Permintaan Penyelesaian adalah Katalisator Utama
Menurut pandangan Aljarrah, decoupling yang sejati tidak terjadi karena sentimen pasar membaik atau narasi bergeser. Itu terjadi ketika penyelesaian menjadi kebutuhan, biasanya selama periode stres sistemik. Hanya ketika jalur keuangan yang ada berada di bawah tekanan, permintaan untuk mekanisme penyelesaian alternatif muncul.
Di sinilah desain XRP menjadi relevan. Proposisi nilainya tidak berakar pada kepercayaan atau spekulasi, tetapi pada permintaan yang didorong oleh kebutuhan penyelesaian dunia nyata.
Intinya adalah bahwa XRP tidak perlu memenangkan kontes popularitas. Ia tidak membutuhkan hype konstan atau sentimen bullish untuk menjalankan perannya. Momen terbaiknya datang ketika sistem membutuhkan apa yang dibangunnya: penyelesaian yang efisien dan netral dalam skala besar.
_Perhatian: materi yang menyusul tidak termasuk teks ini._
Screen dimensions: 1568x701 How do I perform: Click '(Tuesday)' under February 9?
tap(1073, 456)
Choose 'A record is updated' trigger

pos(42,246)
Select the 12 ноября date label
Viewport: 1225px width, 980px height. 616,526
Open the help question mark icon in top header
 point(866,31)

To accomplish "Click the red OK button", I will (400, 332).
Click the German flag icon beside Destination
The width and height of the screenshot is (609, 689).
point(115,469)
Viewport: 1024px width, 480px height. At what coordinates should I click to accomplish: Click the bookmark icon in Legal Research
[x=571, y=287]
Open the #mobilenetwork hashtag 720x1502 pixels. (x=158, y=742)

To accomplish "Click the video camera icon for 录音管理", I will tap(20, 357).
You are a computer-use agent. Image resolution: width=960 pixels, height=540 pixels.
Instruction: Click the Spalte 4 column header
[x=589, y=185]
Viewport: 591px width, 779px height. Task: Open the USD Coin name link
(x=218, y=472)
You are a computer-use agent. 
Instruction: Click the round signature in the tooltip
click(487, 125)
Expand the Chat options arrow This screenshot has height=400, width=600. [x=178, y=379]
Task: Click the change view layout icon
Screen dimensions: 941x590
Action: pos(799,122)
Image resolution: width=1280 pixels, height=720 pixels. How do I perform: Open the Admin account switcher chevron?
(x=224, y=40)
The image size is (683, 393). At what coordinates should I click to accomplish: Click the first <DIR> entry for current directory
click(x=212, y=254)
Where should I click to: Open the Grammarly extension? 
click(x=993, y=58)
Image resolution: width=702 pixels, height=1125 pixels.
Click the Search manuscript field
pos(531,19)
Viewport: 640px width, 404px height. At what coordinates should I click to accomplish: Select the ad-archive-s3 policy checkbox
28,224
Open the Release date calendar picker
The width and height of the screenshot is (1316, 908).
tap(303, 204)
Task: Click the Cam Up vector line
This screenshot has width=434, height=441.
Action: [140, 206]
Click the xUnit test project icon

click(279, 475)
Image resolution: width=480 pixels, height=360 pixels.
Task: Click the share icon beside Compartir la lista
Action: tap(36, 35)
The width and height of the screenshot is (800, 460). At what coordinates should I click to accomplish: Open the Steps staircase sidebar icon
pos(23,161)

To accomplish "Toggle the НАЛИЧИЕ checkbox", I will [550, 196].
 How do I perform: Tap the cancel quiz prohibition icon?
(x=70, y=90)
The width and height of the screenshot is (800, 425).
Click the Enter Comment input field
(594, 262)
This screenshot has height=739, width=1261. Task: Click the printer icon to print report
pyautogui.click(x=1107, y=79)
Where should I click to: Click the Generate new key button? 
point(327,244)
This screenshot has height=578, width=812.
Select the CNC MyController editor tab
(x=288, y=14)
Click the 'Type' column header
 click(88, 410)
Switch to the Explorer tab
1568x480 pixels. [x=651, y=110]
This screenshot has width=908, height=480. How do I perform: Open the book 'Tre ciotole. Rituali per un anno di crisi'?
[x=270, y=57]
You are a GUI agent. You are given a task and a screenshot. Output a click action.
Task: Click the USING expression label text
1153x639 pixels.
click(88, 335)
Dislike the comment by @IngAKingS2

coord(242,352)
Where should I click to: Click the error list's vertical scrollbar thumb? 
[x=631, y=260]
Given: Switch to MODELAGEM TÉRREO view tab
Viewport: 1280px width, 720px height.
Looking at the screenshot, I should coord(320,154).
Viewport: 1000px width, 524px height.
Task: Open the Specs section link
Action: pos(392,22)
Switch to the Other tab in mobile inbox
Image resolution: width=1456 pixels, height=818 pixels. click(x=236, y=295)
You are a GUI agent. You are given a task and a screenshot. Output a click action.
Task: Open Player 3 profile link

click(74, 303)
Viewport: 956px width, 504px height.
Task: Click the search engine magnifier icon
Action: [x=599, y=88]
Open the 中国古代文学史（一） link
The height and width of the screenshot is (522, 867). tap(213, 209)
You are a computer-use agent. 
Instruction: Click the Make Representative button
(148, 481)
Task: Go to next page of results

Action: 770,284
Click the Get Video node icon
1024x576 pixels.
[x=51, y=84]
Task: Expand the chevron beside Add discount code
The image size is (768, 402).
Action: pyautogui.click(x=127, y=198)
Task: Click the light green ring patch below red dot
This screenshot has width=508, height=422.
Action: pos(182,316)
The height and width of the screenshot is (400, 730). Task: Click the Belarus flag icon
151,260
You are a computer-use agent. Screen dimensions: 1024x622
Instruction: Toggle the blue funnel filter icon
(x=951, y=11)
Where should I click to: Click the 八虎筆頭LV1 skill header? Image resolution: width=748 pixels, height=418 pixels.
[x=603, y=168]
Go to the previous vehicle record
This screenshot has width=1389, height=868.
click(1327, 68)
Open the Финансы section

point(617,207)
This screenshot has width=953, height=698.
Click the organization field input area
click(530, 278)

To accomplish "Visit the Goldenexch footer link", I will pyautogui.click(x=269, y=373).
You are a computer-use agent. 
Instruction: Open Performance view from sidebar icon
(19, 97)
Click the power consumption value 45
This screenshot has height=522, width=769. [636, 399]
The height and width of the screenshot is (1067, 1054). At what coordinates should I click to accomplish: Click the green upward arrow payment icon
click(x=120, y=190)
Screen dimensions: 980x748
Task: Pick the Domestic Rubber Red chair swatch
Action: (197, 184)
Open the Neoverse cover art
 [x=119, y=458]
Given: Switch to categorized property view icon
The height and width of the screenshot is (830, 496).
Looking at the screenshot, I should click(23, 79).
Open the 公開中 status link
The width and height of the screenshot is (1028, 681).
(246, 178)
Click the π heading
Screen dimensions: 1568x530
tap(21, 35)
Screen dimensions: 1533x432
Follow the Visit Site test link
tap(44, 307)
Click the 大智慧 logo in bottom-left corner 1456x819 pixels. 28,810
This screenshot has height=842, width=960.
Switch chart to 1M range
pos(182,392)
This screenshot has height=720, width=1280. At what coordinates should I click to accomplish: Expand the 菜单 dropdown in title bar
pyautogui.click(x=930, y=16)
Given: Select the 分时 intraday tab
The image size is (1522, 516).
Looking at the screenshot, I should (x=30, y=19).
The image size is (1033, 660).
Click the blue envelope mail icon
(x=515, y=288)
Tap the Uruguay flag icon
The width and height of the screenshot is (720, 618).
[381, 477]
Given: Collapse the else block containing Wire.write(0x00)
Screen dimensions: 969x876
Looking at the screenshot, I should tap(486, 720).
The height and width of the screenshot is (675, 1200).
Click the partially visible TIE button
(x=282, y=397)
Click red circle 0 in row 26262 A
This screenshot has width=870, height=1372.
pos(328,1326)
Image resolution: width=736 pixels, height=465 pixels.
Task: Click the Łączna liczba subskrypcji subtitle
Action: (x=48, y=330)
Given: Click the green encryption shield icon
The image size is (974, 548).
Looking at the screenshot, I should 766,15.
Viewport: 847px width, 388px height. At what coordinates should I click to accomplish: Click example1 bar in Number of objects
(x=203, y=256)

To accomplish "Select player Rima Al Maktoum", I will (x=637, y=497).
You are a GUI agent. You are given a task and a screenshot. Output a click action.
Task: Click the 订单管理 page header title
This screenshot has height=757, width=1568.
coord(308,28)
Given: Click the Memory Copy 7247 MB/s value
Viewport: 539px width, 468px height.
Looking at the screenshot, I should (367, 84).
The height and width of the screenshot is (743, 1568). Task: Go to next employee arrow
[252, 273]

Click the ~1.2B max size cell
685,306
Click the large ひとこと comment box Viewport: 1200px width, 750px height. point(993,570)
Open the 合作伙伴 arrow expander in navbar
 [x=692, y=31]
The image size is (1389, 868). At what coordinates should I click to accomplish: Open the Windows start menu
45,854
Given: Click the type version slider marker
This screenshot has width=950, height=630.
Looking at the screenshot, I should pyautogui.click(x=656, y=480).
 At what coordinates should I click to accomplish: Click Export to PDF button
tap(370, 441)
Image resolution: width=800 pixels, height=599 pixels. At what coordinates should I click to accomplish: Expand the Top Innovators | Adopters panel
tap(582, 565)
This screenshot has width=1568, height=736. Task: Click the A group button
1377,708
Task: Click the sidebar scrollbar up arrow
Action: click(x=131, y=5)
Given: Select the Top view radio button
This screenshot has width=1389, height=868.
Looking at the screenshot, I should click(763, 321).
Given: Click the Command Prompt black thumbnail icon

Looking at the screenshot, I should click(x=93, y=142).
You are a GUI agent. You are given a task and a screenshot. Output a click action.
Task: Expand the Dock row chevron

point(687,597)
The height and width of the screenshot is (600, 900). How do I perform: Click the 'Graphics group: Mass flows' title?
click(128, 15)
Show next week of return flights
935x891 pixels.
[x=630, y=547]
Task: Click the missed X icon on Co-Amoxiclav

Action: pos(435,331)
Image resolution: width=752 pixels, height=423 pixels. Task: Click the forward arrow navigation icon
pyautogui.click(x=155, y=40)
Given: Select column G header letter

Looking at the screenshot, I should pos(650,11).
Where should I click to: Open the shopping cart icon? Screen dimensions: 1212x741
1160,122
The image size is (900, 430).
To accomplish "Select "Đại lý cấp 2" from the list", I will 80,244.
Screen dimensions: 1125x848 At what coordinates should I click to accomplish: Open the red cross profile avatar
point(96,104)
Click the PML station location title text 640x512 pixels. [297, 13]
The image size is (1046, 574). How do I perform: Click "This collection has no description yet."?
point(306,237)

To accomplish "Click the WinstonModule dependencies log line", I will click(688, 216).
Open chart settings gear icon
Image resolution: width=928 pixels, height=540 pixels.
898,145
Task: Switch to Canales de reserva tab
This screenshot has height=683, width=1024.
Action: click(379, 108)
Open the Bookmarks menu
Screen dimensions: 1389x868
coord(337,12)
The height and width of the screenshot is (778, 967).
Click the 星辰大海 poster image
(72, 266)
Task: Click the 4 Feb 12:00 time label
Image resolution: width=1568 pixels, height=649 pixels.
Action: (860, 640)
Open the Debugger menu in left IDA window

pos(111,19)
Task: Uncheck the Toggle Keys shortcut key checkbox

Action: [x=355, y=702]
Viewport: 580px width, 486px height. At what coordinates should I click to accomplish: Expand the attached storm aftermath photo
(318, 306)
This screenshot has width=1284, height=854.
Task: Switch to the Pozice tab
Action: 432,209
Bagi investor yang hanya fokus pada grafik, hal ini bisa dengan mudah terlewatkan. Tetapi bagi mereka yang melihat struktur daripada sentimen, XRP mungkin sedang memainkan permainan yang jauh lebih panjang.
XRP Bisa Berpisah dari Bitcoin di 2026
CEO Canary Capital Steven McClurg percaya bahwa XRP mungkin menjadi salah satu dari sedikit kripto utama yang tidak akan mengikuti pergerakan harga Bitcoin secara dekat tahun ini.
McClurg mengatakan dia bearish terhadap Bitcoin, berpendapat bahwa Bitcoin sudah mencapai puncaknya pada Oktober 2025 di $126.200. Sejak saat itu, Bitcoin telah turun sekitar 36%, dan dia memperkirakan penurunan lagi sebesar 20%–30% selama enam hingga sembilan bulan ke depan.
Meskipun sebagian besar kripto biasanya bergerak sejalan dengan Bitcoin, McClurg berpikir siklus ini akan berbeda untuk proyek-proyek dengan kasus penggunaan dunia nyata. Dia percaya bahwa tahun 2026 akan lebih fokus pada tokenisasi aset dunia nyata dan stablecoin daripada spekulasi.
Dia menyoroti XRP Ledger yang diposisikan dengan baik untuk pergeseran ini, mengatakan bahwa platform yang terkait dengan aplikasi dunia nyata dapat terlepas dari penurunan yang lebih luas dari Bitcoin.
Namun, McClurg tidak mengharapkan reli besar. Dia memperkirakan hanya kenaikan modest, dua digit rendah untuk sekelompok kecil aset seperti XRP, sementara Bitcoin bisa terus turun.